Records provided ▸

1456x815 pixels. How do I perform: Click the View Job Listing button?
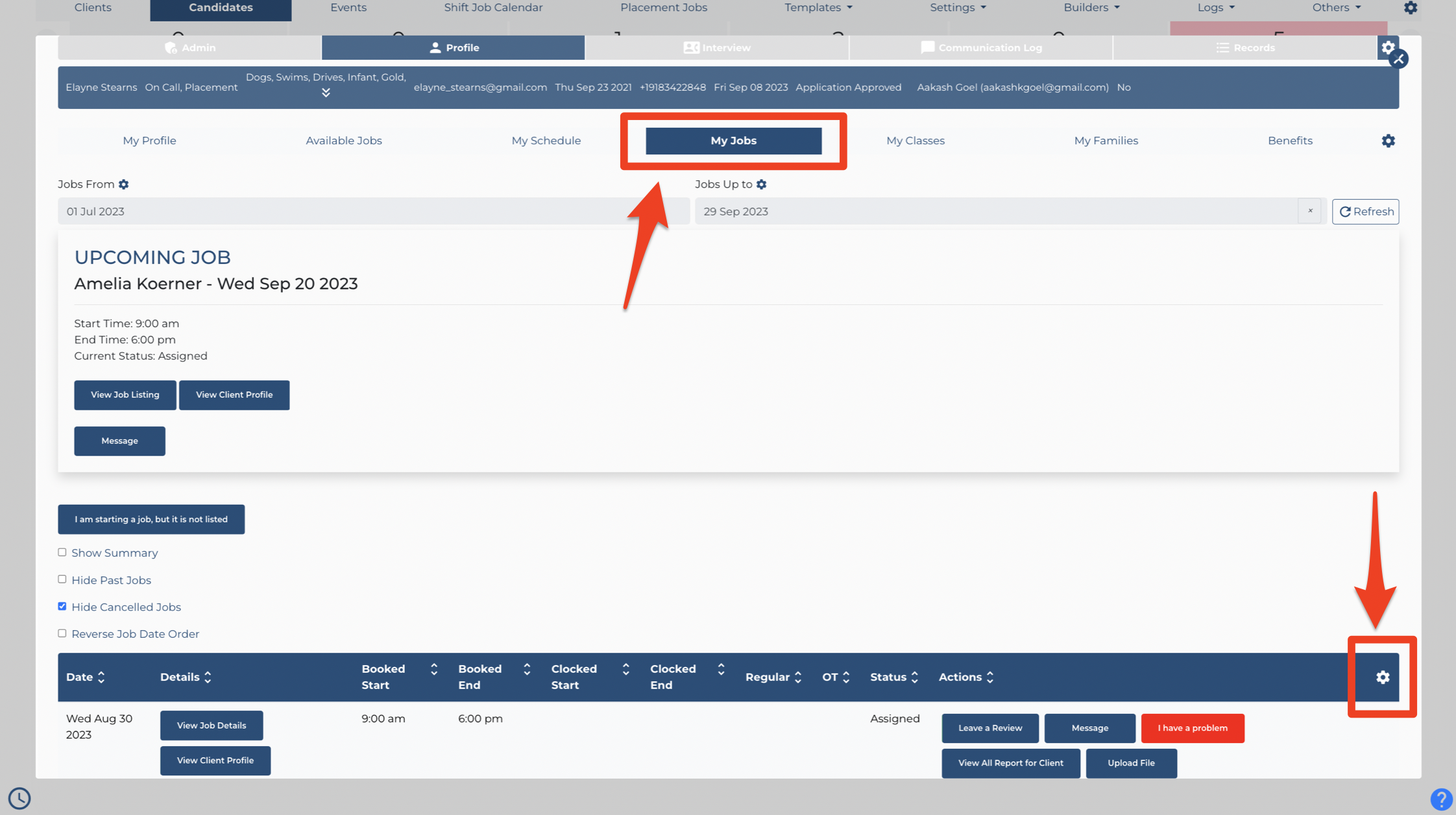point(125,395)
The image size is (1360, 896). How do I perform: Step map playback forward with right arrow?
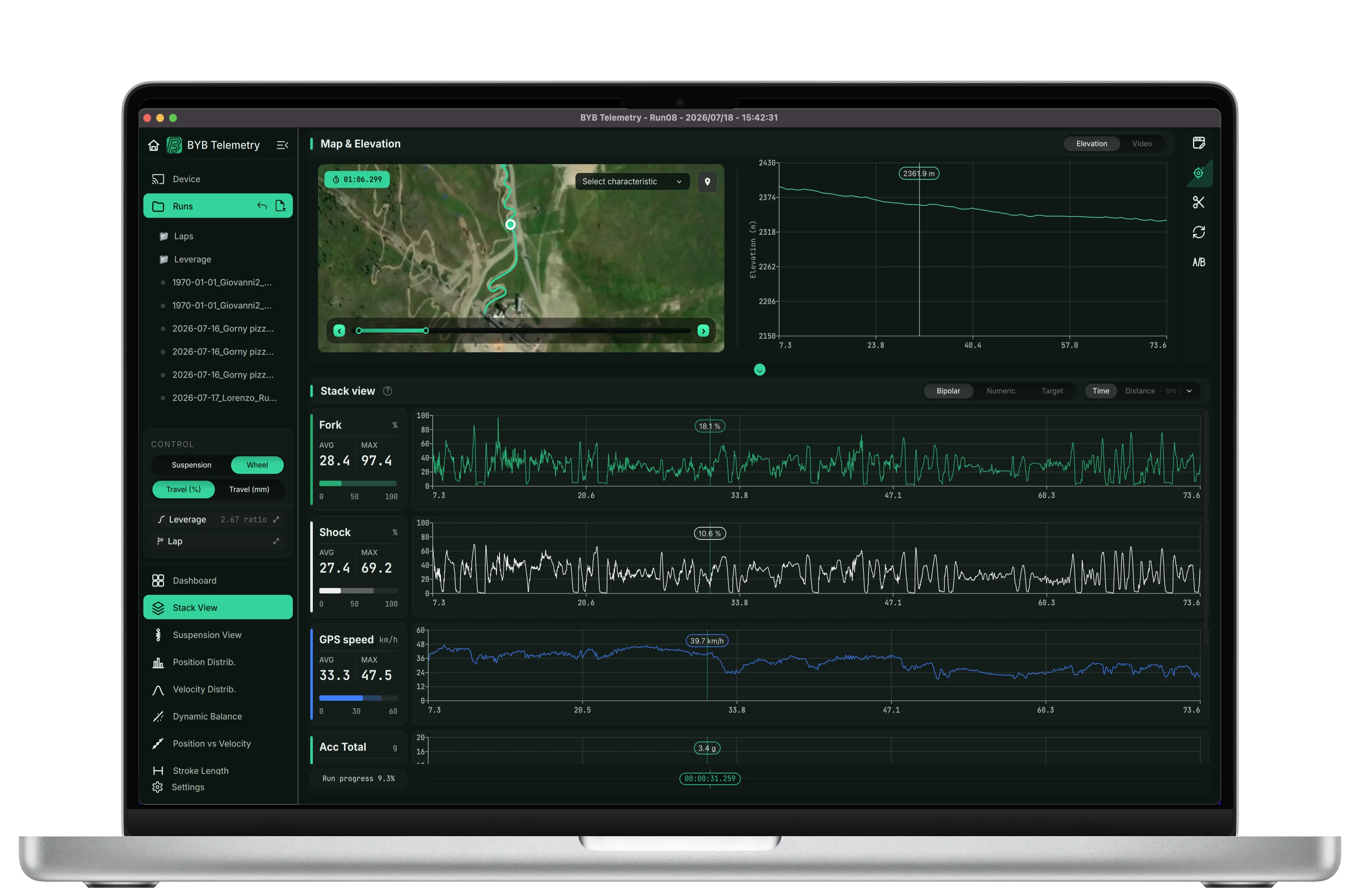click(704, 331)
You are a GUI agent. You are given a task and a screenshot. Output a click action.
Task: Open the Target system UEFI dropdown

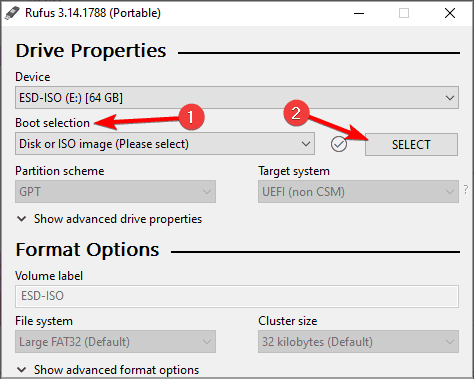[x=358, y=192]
---
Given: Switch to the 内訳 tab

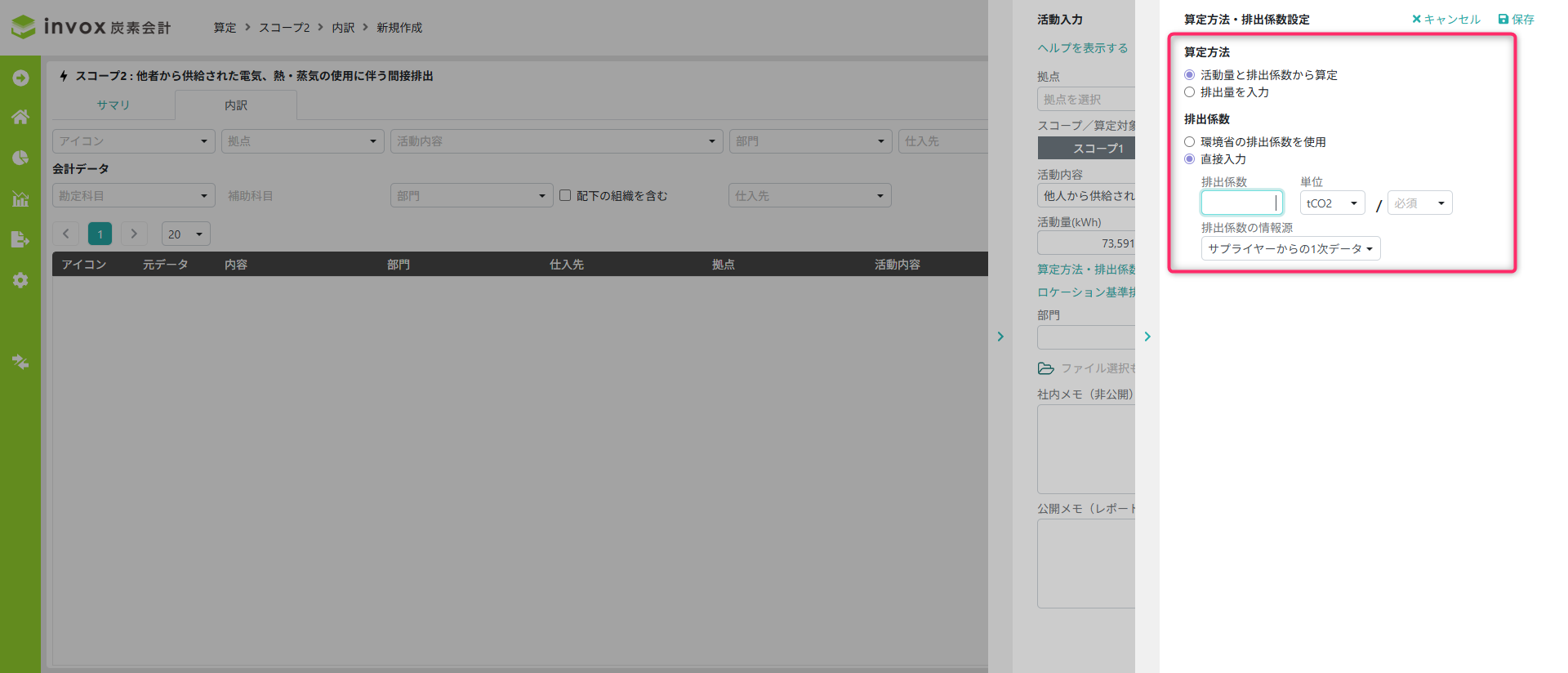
--
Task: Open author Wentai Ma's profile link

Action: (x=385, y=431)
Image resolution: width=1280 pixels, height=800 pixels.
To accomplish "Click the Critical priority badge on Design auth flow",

Brief ▸ From the records above, transcribe without alteration every line from the one with "Image resolution: width=1280" to the one with "the Critical priority", inclusive.

Task solution ▸
Image resolution: width=1280 pixels, height=800 pixels.
To accomplish "Click the Critical priority badge on Design auth flow",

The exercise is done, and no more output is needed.